§ **Page extract**
-------------------------

We just passed the milestone of 40 days after my Dido’s death. In Ukrainian tradition, this is the time when his spirit moves on to the afterlife, to join my Baba.
Last month, my father and his siblings had to go about the responsibility of preparing my grandparent’s house to be sold.
I’ve grown up with a rich cultural legacy and many family stories, but we never had family “treasures” like other kids I knew. My grandparents left Ukraine during WWII, and they brought very little with them from the Displaced Persons Camps. There were no antiques: no great-grandmother’s rocking chair, no ancestral bible, no great-uncle’s violin.
When my father went into politics and began to acquire a few mementos of historical or cultural significance, it was a big deal for us. These were keepsakes–a word almost reverent because it was rare and new.
My parents would say: Look, here is a photo with the President; you’ll be able to show your kids someday. Here’s a statue your father was given; it will be yours someday.
It was never about acquiring things; it was about building a legacy, something my grandparents had not been able to bring over with them.
However my grandparents, like many of their generation, made up for the lack of keepsakes with the things they themselves made and the rich oral tradition they kept shared. This group of Displaced Persons came to Chicago and built/painted/sewed/baked/engineered with their hands. They created museums, built camps, cultural centers, restaurant, shops, renovated homes, planted trees and flowers. We have a Ukrainian Village in Chicago because of their handiwork (as well as the work of those who came before and after). They got their hands dirty to make a very real foundation–they were crafting a future that connected with their roots.
My sister and I went back to visit my Baba and Dido’s house with my father a few weeks after my Dido died. When we walked in, all the signs of his hospice were gone. On the table and countertops were objects to be disposed of or given to goodwill if no one in the family wanted them. Most of the things were practical everyday objects (kitchen tools for a woman who loved to cook and bake for her friends and family, silverware and dishes from years of entertaining guests) as well as Ukrainian treasures, those things they acquired in Chicago or were given as gifts: wooden handmade vases and plates, paintings and prints, ceramic art and dishes, pysanky, and probably the most precious: those things made by my Baba’s own hands: her embroidery, her pillows and handkerchiefs, her pavuky (straw mobiles).
I felt compelled to have something my Baba used in the kitchen, something she would have used all the time that I could also use: a rolling pin, a cookie cutter, as well as a set of four wine/cordial glasses. My Dido loved to garden, and so from the garage I have a gardening hoe that he made.
It was an odd experience, going through their things in such a way. It got me thinking about what we acquire in our lives and our homes, what we will will leave behind, what we really need.

-------------------------

§ **Goal 1**
Reproduce the stretch of the keepsakes reflection from "We just passed" through "no great-uncle’s violin.".
§ **Goal 2**
Carry on the reflection about the grandparents' house and keepsakes, picking up right after its final sentence.

§ **Extracted information**
-------------------------

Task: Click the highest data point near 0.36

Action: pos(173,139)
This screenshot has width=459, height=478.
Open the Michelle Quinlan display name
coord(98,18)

-------------------------

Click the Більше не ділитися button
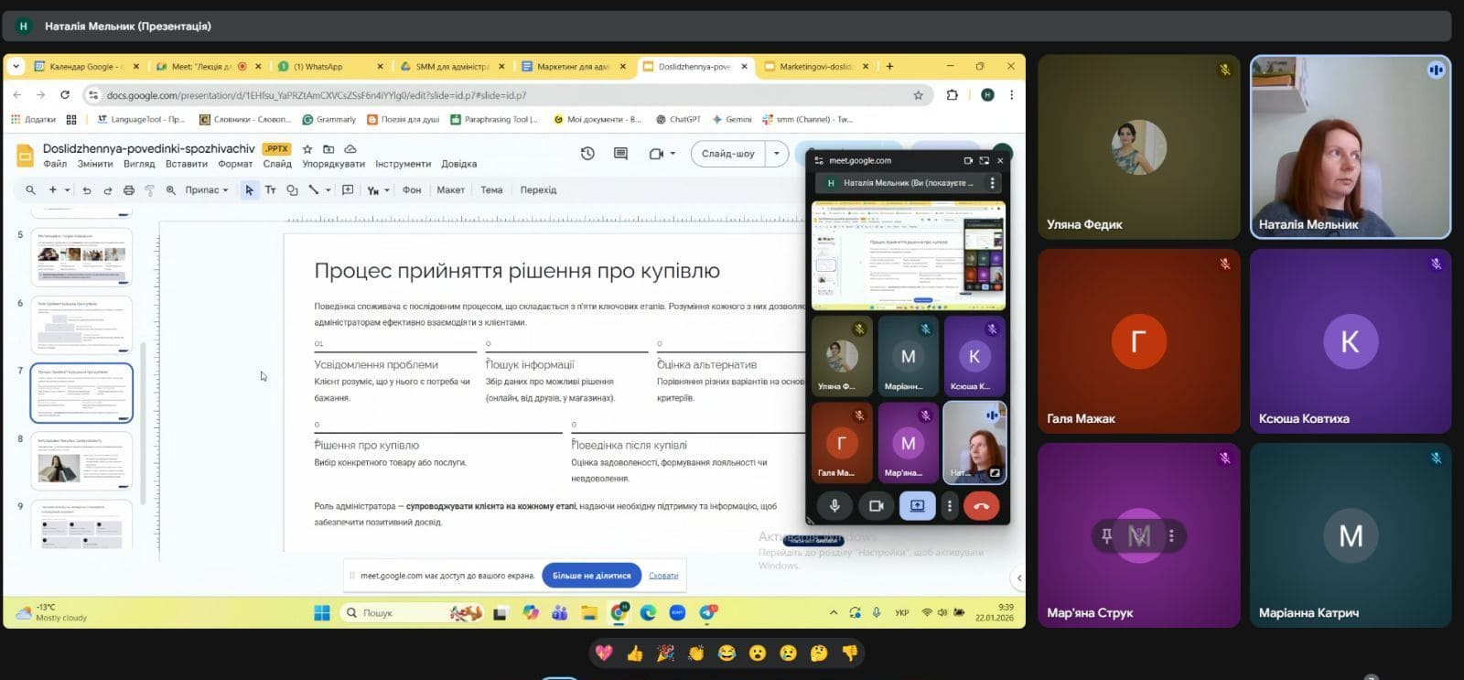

-------------------------

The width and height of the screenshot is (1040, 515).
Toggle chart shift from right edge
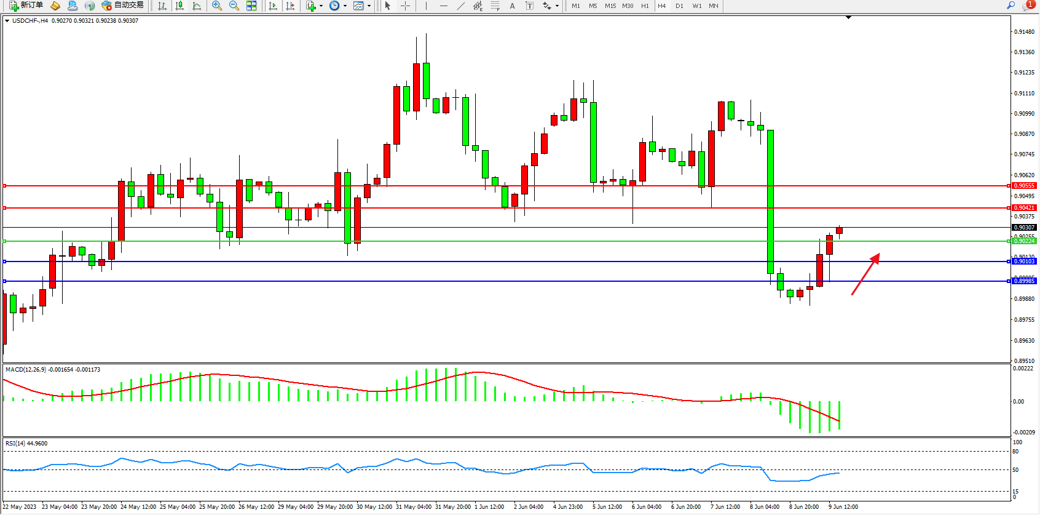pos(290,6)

-------------------------

§ **Final answer 1**
We just passed the milestone of 40 days after my Dido’s death. In Ukrainian tradition, this is the time when his spirit moves on to the afterlife, to join my Baba.
Last month, my father and his siblings had to go about the responsibility of preparing my grandparent’s house to be sold.
I’ve grown up with a rich cultural legacy and many family stories, but we never had family “treasures” like other kids I knew. My grandparents left Ukraine during WWII, and they brought very little with them from the Displaced Persons Camps. There were no antiques: no great-grandmother’s rocking chair, no ancestral bible, no great-uncle’s violin.

§ **Final answer 2**
This week my aunts and cousins came over to teach me and my kids how to make a traditional Ukrainian “pavuk.” As long as I can remember, my Baba had these strange straw mobiles hanging in her home.
I think because they were made with drinking straws and blue and red yarn (or whatever colors she had on hand), I assumed it was a craft she came up with on her own. Then a few years ago, my aunt told me that the “pavuk” is actually an ancient Ukrainian tradition. Using drinking straws and yarn was my Baba’s spin on the traditional handicraft, because actual straw was not readily accessible in Chicago. I loved learning from them, and I was so grateful that they had learned from her.
It turns out this handicraft is in danger of dying out in Ukraine. Like so many others, it’s an old ritual that’s being forgotten. Traditionally, the straw was taken from the final harvest, like the straw collected for the didukh (a bundled sheaf of wheat that embodies the spirit of the ancestors and the reminds us of Mother’s Earth’s bounty).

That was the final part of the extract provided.